Si tu ombligo sobresale ligeramente, eres una persona alegre y segura de ti misma, sensible a los placeres sencillos: una comida reconfortante, un ambiente acogedor, una fragancia delicada. Te encanta saborear las delicias más dulces de la vida. Tu encanto es instintivo, nunca forzado. La gente se fija en ti porque te sientes cómoda contigo misma, y esto inspira a los demás.
- El ombligo ancho: la energía de un líder
Un ombligo más grande se asocia con una naturaleza fuerte, estructurada y tranquilizadora. Son las personas a las que recurrimos espontáneamente cuando las cosas se complican. En el trabajo y en las amistades, brindan estabilidad y ánimo. Su presencia ofrece una sensación de seguridad amable, nunca autoritaria.
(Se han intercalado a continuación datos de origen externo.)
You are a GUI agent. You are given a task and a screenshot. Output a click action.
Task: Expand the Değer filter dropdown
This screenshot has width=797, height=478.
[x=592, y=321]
- El ombligo superficial: la generosidad como herencia

Este tipo de ombligo sugiere un gran corazón. Estas personas escuchan con sinceridad, crean un espacio cálido y permiten que los demás sean quienes son. Se entregan con naturalidad y construyen conexiones auténticas.
Observar la forma del propio ombligo no es científico, pero puede convertirse en un juego tierno, divertido y revelador: una oportunidad para explorar la personalidad profunda mientras se cultiva una conexión amorosa con uno mismo o con los seres queridos.